Pengubahan ini sontak menimbulkan banyak perdebatan di ruang publik. Ada yang kontra, namun tak sedikit juga yang pro.
Pengamat Politik Universitas Lampung, Bendi Juantara menilai putusan ini akan membuat kiprah politisi muda dalam kontestasi Pilkada semakin terbuka lebar.
Menurutnya, perubahan syarat minimal usia tersebut akan memberikan dampak langsung bagi daerah. Di mana proses regenerasi politik akan semakin terlihat dengan banyaknya figur politisi muda untuk ikut ambil bagian dalam kontestasi Pilkada.
Dosen Ilmu Pemerintahan FISIP Unila itu mengatakan, sosok politisi muda mempunyai daya tawar tersendiri dalam konstelasi politik daerah, khususnya terkait representasi pemilih muda.
“Apalagi secara demografi pemilih muda pada pemilu 2024 mendominasi dari semua segmen pemilih,” kata Bendi, di ruang kerja, Jumat, 31 Mei 2024.
Selain itu, lanjut Bendi, kehadiran politisi muda akan memberikan keberagaman pilihan bagi pemilih. Dalam hal ini, masyarakat akan melihat wajah-wajah baru yang harapannya mampu membawa nuansa dan semangat serta idealisme yang baru dan berbeda.
Ia juga menjelaskan kehadiran generasi muda dalam kontestasi Pilkada menjadi salah satu solusi dalam mencari sosok pemimpin rakyat. Terlebih tantangan yang terjadi di daerah saat ini semakin kompleks dari berbagai aspek.
Pengawalan
Bendi melanjutkan putusan MA ini juga tak bisa lepas dari pengawalan masyarakat luas. Menurutnya, jika tidak ada pengawalan aturan dengan baik bisa berpotensi membawa implikasi lain.
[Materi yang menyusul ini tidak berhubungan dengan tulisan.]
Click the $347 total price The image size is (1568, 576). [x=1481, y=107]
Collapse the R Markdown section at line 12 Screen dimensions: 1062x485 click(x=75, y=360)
Misalnya, potensi penyalahgunaan wewenang, matinya kaderisasi partai politik, hingga ancaman suburnya politik dinasti dilevel daerah.
“Oleh karena itu dalam pilkada ini perlu ada tindakan penguatan-penguatan pada beberapa aspek. Dari sisi profesionalitas penyelenggara, netralitas ASN, idealitas parpol dalam kandidasi, hingga rasionalitas pemilih,” ujarnya.
Ahli Hukum Tata Negara, Yusdianto menyatakan pandangan yang serupa. Akademisi Fakultas Hukum Unila itu menyebut, putusan MA membuka ruang terhadap semua pihak untuk dapat mendaftar sebagai calon kepala daerah.
Menurutnya, perubahan administrasi umur calon kepala daerah yang terhitung sejak pelantikan dapat membuka peluang partai politik untuk memberi ruang kepada generasi muda untuk sebagai calon.
“Hal ini membuat kompetisi pencalonan kian membuka ruang demokrasi yang sehat,” kata dia.